» **Records for the exercise**:
--- START ---

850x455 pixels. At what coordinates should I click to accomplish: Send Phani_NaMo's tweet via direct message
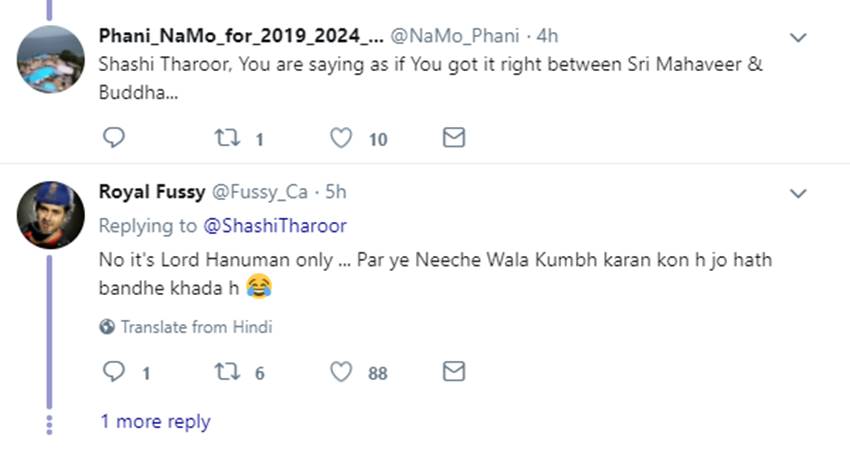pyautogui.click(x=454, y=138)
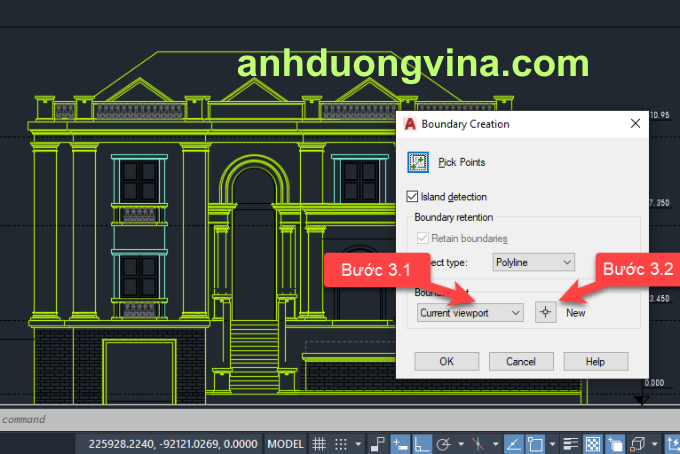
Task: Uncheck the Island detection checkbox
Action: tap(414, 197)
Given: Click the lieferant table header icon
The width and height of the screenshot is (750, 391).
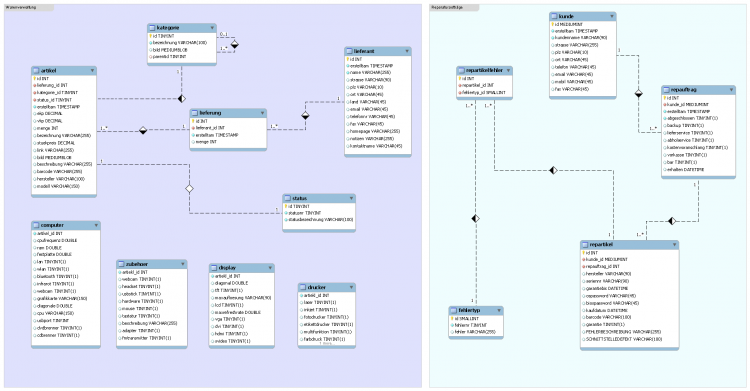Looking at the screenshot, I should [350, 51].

--- END ---
--- START ---

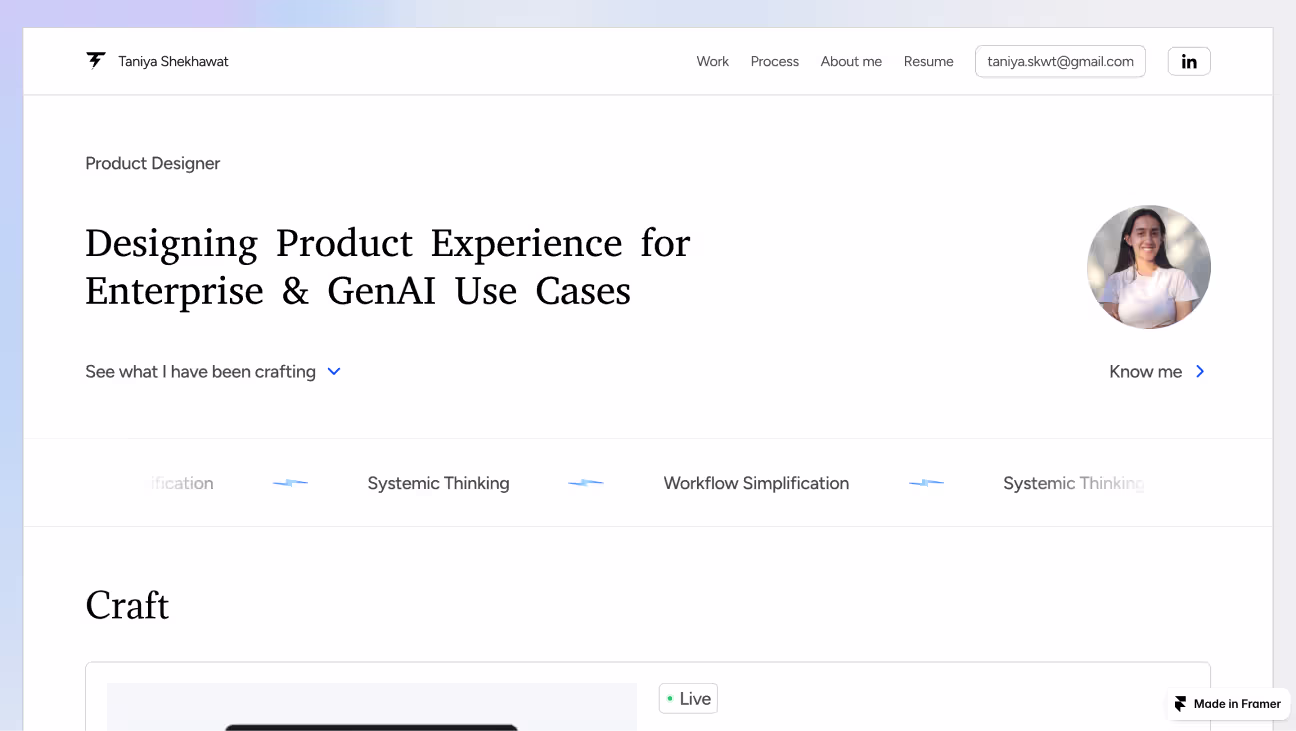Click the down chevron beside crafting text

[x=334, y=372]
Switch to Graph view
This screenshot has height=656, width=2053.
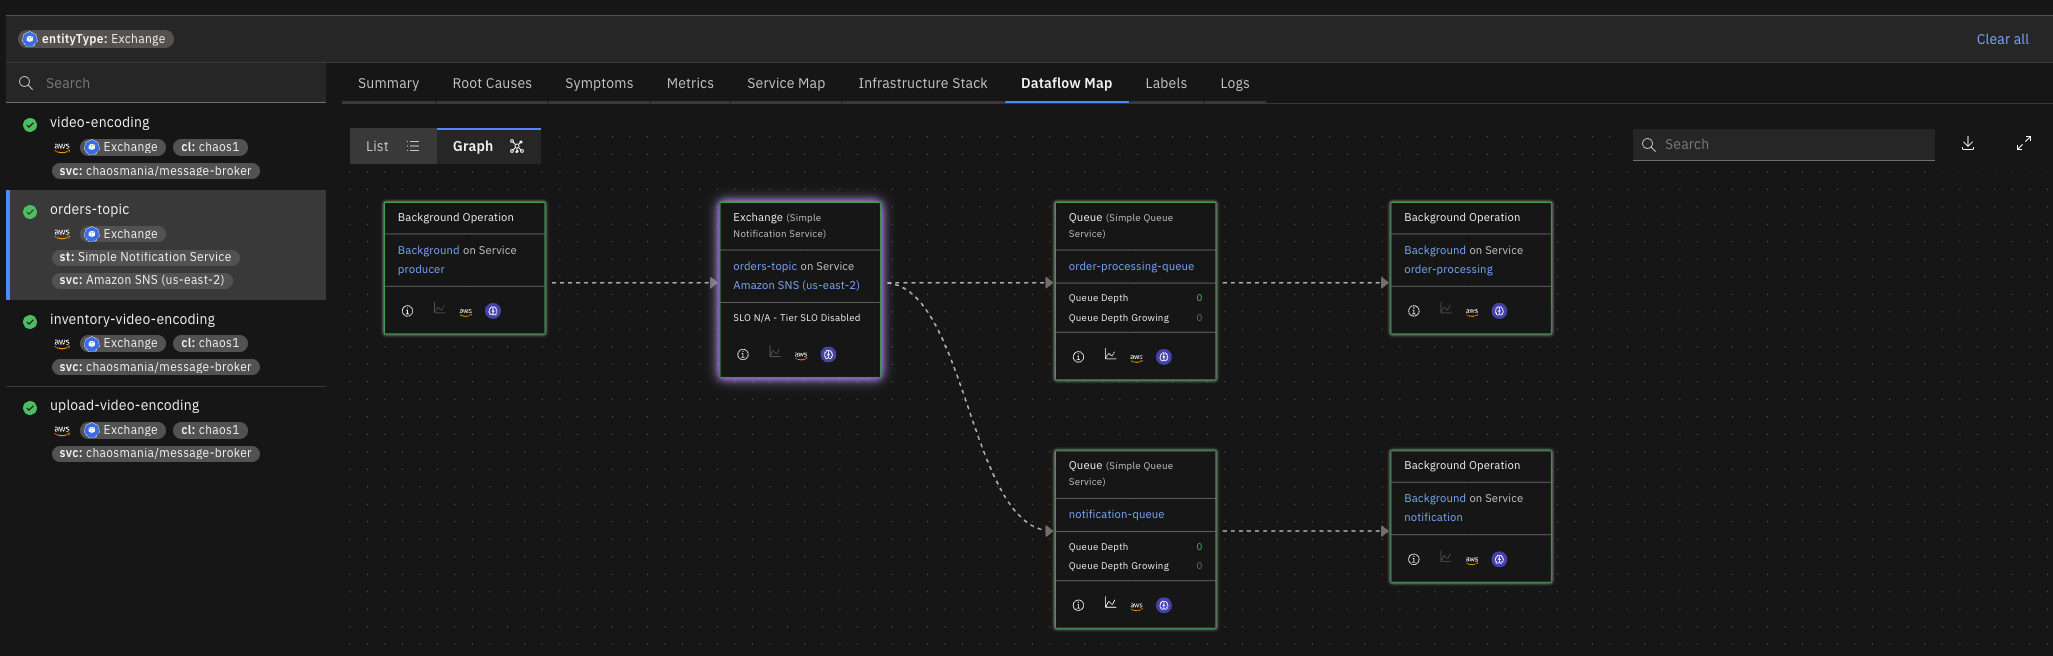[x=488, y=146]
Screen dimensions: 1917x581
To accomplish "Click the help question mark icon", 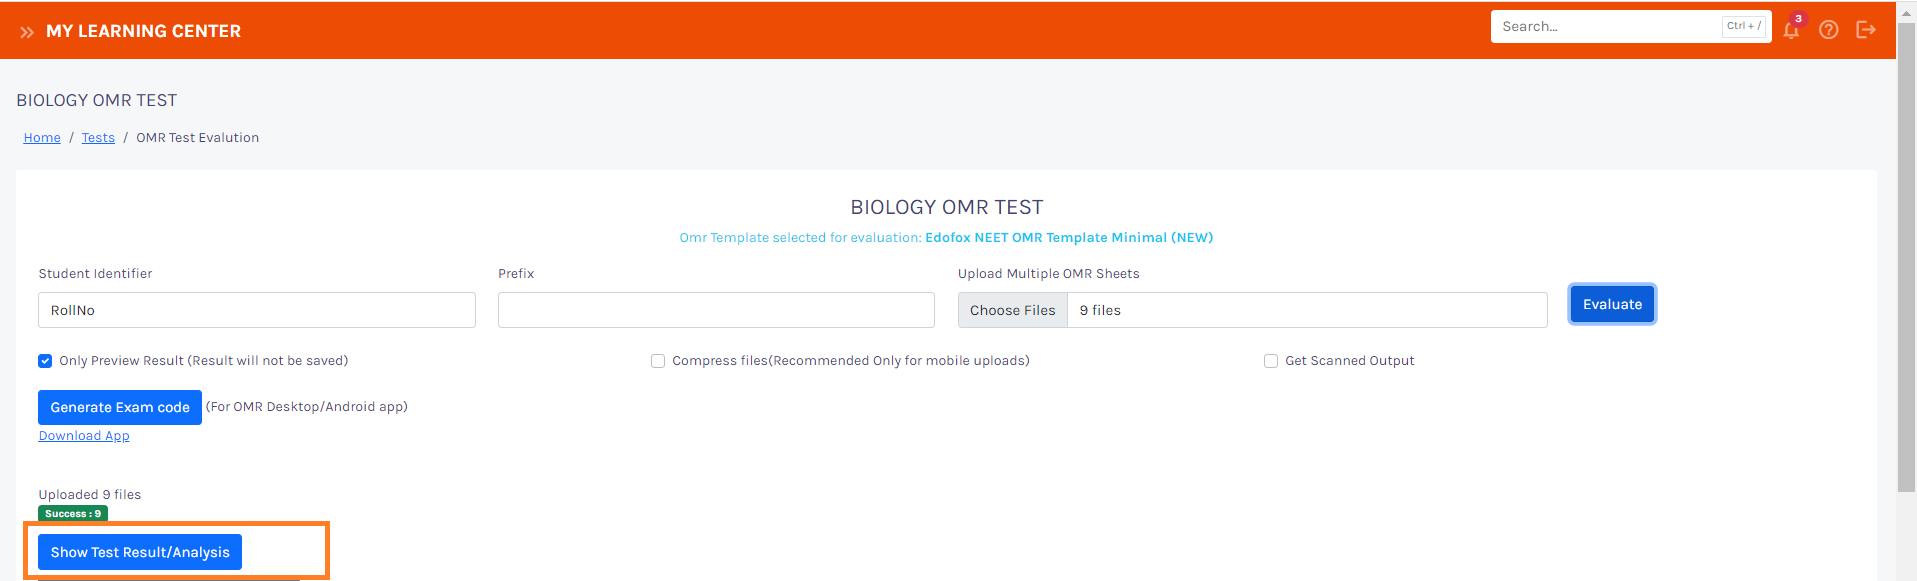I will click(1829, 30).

--- END ---
--- START ---

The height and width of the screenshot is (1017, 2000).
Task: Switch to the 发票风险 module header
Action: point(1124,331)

--- END ---

From the listing above, repeat only the lines between the line containing "850x455 pixels. At" and the line containing "Given: Click the lieferant table header icon", those two included. Pictures are not part of the copy.

» **Task result**:
850x455 pixels. At what coordinates should I click to accomplish: Send Phani_NaMo's tweet via direct message
pyautogui.click(x=454, y=138)
Task: Uncheck the Island detection checkbox
Action: tap(414, 197)
Given: Click the lieferant table header icon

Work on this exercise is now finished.